By Anjali Sharma
WASHINGTON – US Attorney General Pam Bondi on Sunday said that all Epstein files are released, but lawmakers alleged that crucial details remain hidden behind redactions and privilege claims.
The clash raised fresh doubts over why some names and past prosecution decisions are still not fully clear.
The buzz around the Epstein files is refusing to die down.
Washington thought the big document dump would calm the noise, it has instead opened a fresh round of suspicion, eye-rolls, and sharp political jabs.
Pamela (Pam) Bondi sent a formal letter to members of Congress stated the Justice Department has released all records related to convicted sex offender Jeffrey Epstein.
She wrote that this move follows a law passed last year, the Epstein Files Transparency Act, which ordered the disclosure of millions of documents connected to Epstein and several related categories.
According to Bondi, the department released all “records, documents, communications and investigative materials” in its possession. She also attached a list of government officials and politically exposed people whose names appear somewhere in the files.
On paper, it sounds like full transparency. In reality, critics said the fine print tells a different story.
Republicans and Democrats are not fully convinced.
Thomas Massie, who has been leading the push for file disclosure along with Ro Khanna, said bluntly that the job is “not done yet.”
He pointed to mistakes where names were blacked out even though they should not have been. He also questioned why some names appear to be shielded at all.
Massie argued that the Justice Department is citing “deliberative process privilege” to withhold certain internal records. That legal shield allows agencies to keep internal discussions private.
He said that the transparency law he co-wrote clearly demands the release of internal memos, emails, notes about decisions on whether to investigate or prosecute people linked to Epstein.
The lawmakers want to know not just who was mentioned, but why some people never charged.
One of the biggest unanswered questions is the infamous 2008 non-prosecution agreement with Epstein.

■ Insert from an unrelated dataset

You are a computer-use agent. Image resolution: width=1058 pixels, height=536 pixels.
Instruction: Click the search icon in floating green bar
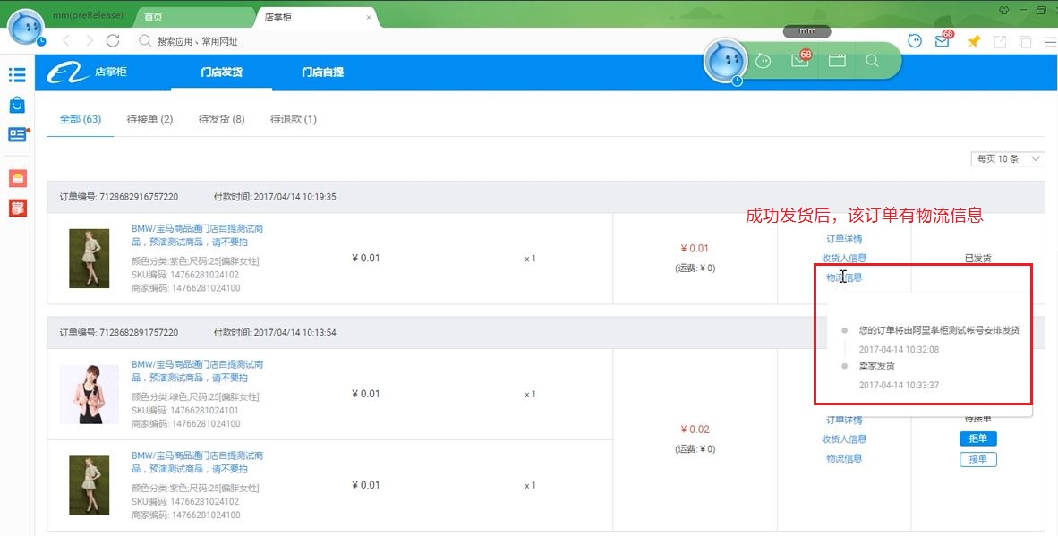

The deal allowed him to plead guilty to lesser charges instead of facing more serious federal prosecution.
Massie said the newly released material should include insight into how and why that deal happened.
The critics suspect that without those internal discussions, the public is only seeing the surface story, not the backstage politics that may have shaped prosecutorial decisions.
Massie also claimed the Justice Department removed some documents before lawmakers could review un redacted versions at the department.
Bondi’s letter also included a long list of individuals labeled as government officials or politically exposed persons who appear in the files at least once. She warned that names appear in many different ways.
Some people had direct email contact with Epstein or his associate Ghislaine Maxwell.
Others were mentioned only briefly, sometimes inside unrelated press reports or documents.
It reportedly includes figures from across the political spectrum over the past two decades including Donald Trump. But crucially, the list gives no context about why each name appears.
The tension spilled into public view during a heated session with the House Judiciary Committee last week.
Lawmakers pressed Bondi about the redactions and about past prosecution decisions tied to Epstein’s network.
Bondi deflected several questions and responded with sharp remarks aimed at individual lawmakers.
The exchange was less like a calm legal briefing and more like a political showdown complete with insults and prepared talking points.
The performance did little to reassure critics who want transparency, not theatrics.
The existence of Bondi’s letter was first reported by Fox News Digital, which broke the story before the wider political storm followed.
The conversation has shifted from “Have the files been released?” to a more pointed “What is still hidden?”
US Justice Department said the Epstein-related records are fully released under the law.
Lawmakers from both parties say the heavy redactions, withheld internal discussions, and missing context make that claim look incomplete.
This tug-of-war is not about documents. It is about trust, media reported.
The public wants clarity on why some powerful figures were investigated and others were not in addition to whether past prosecutorial decisions were influenced by status or connections.